**TASK STATEMENT**
Rewrite every line of the data, starting with the line containing "Toggle the Baseline (0) legend entry" and continuing through the end of the data, requests included. Multiply each coordinate in the answers by 0.4, round to whole numbers with halves going up, and leave the pictures out.

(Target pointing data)
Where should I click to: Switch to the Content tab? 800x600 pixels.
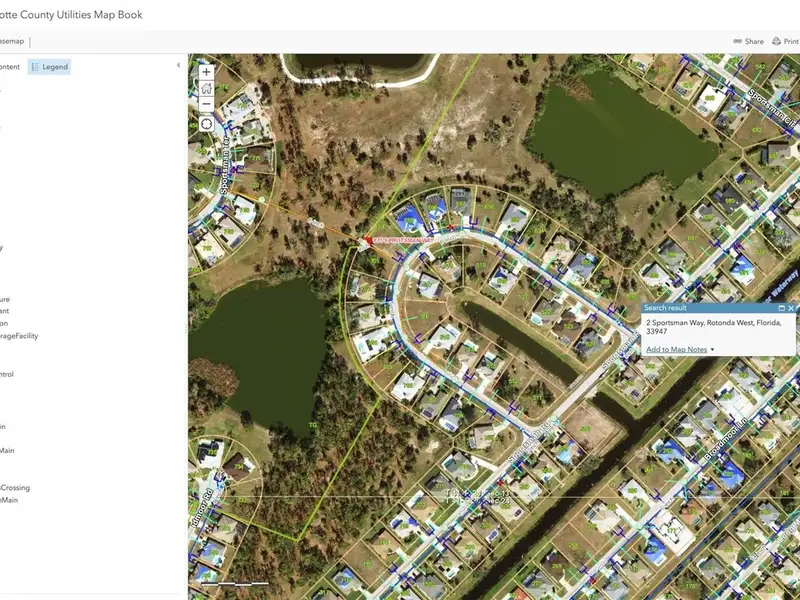(9, 67)
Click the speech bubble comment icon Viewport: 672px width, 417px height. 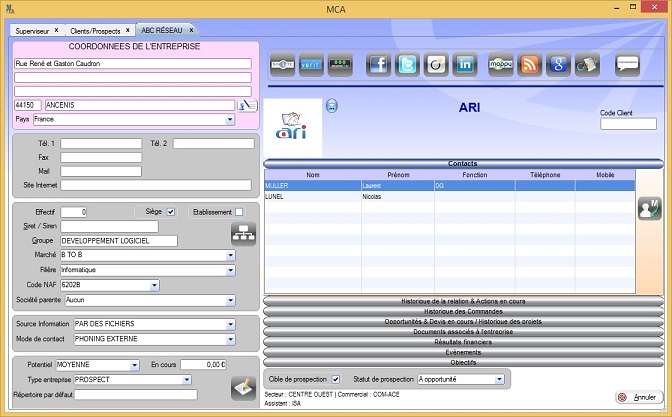click(627, 65)
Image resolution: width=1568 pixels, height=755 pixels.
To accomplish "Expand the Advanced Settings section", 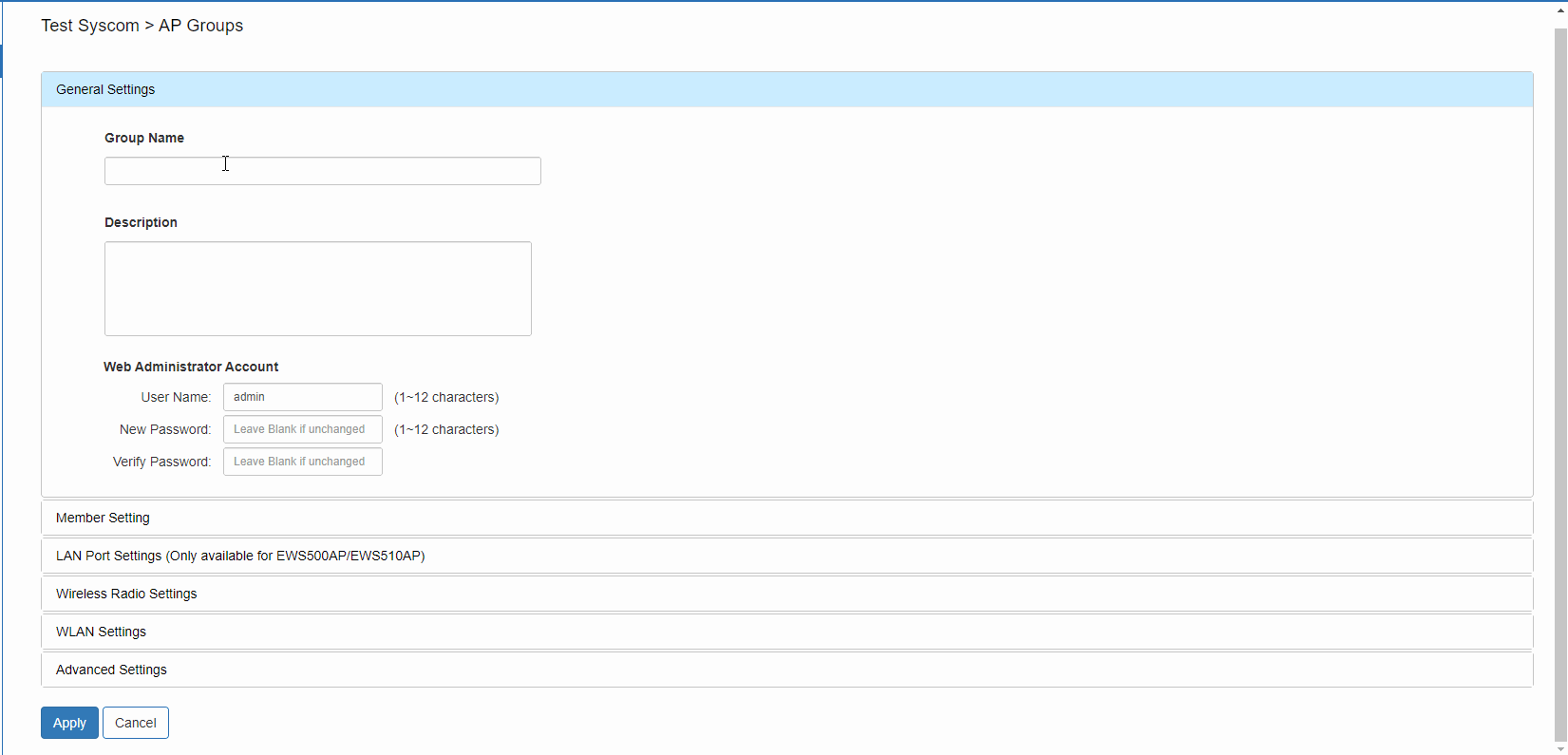I will (x=787, y=670).
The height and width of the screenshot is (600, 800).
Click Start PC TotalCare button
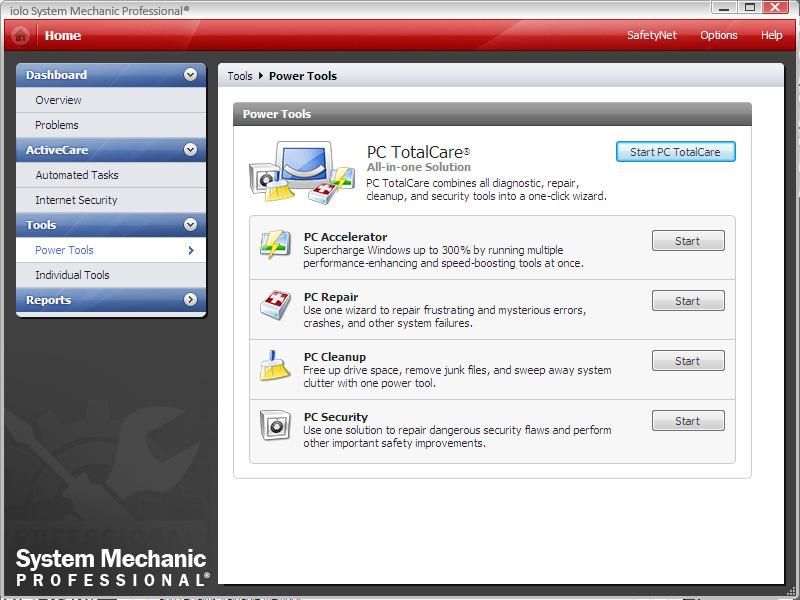(676, 152)
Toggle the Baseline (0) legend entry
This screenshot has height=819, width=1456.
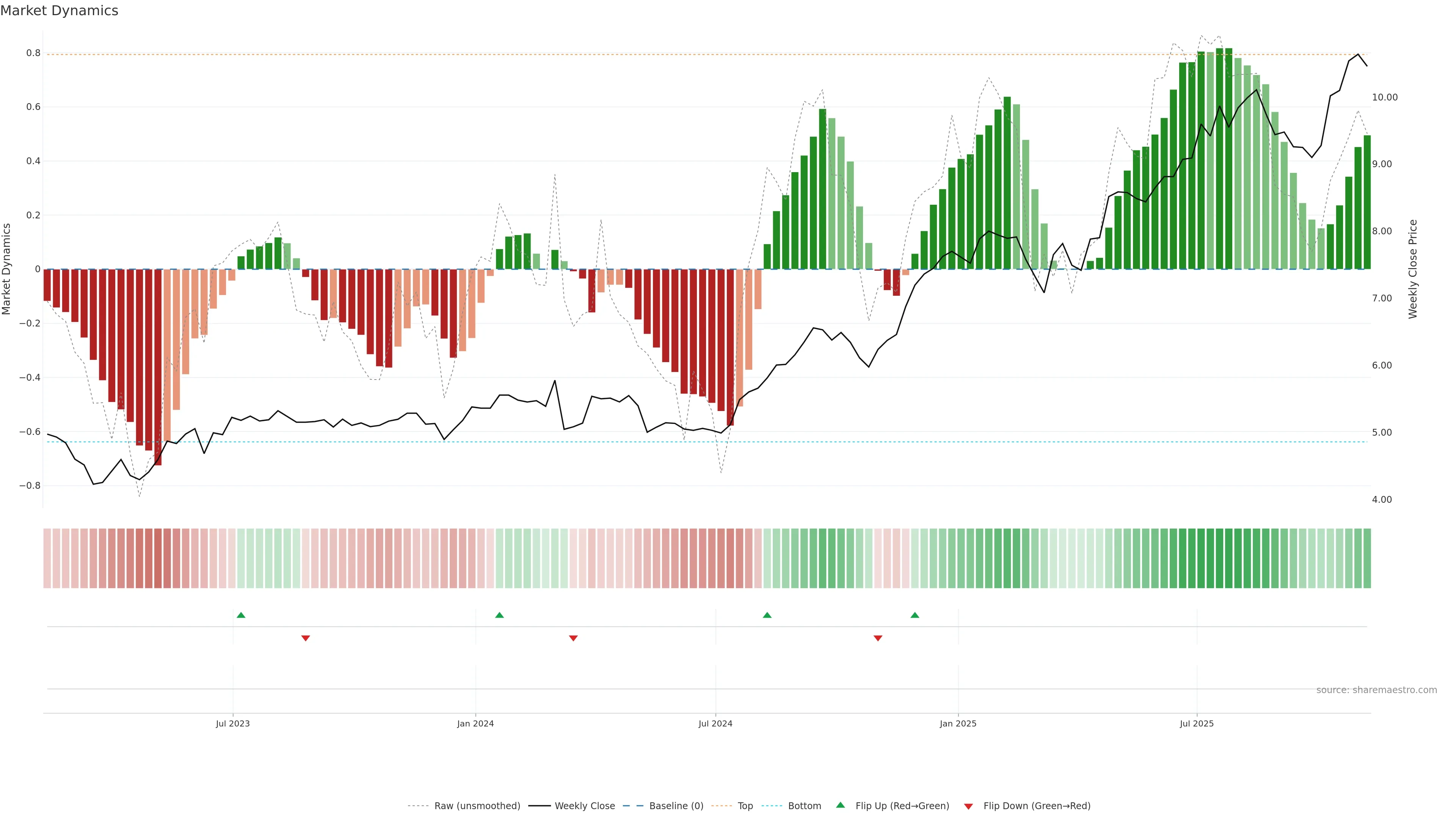(676, 806)
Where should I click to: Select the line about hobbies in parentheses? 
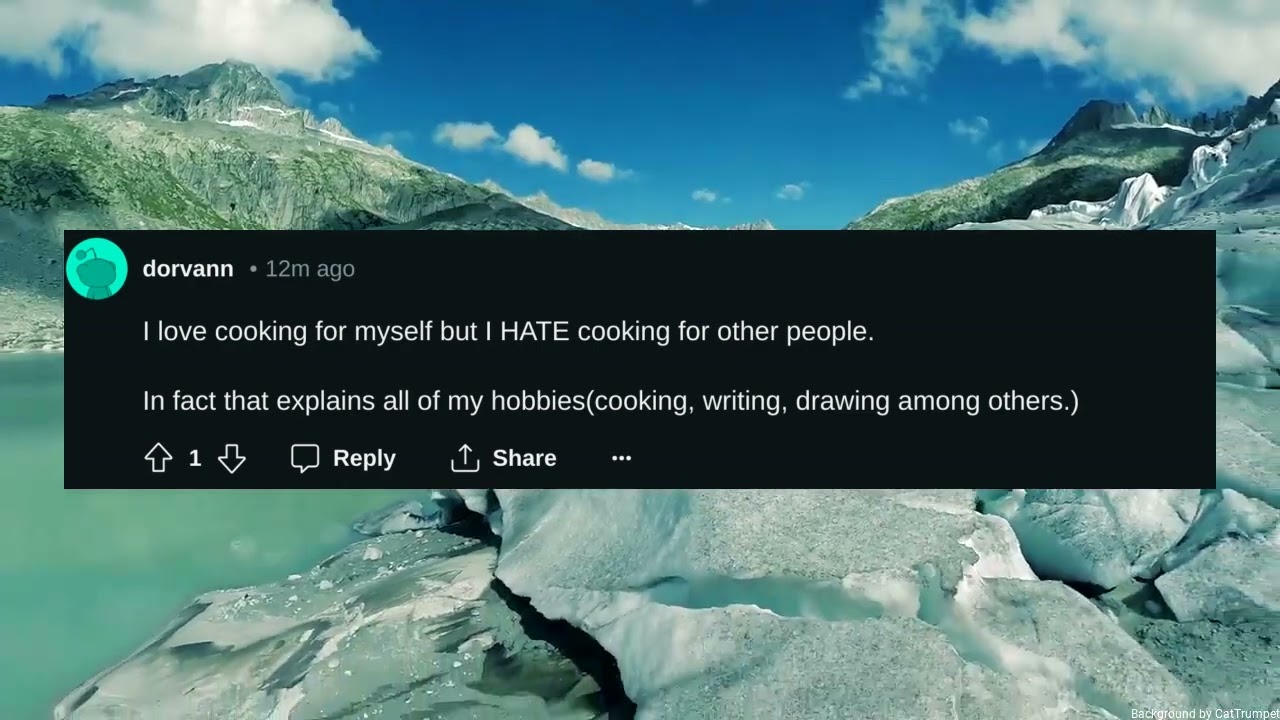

**TASK SOLUTION**
Toggle the Baseline (0) legend entry
This screenshot has height=819, width=1456.
(270, 322)
Where should I click to: Select the line about hobbies in parentheses? 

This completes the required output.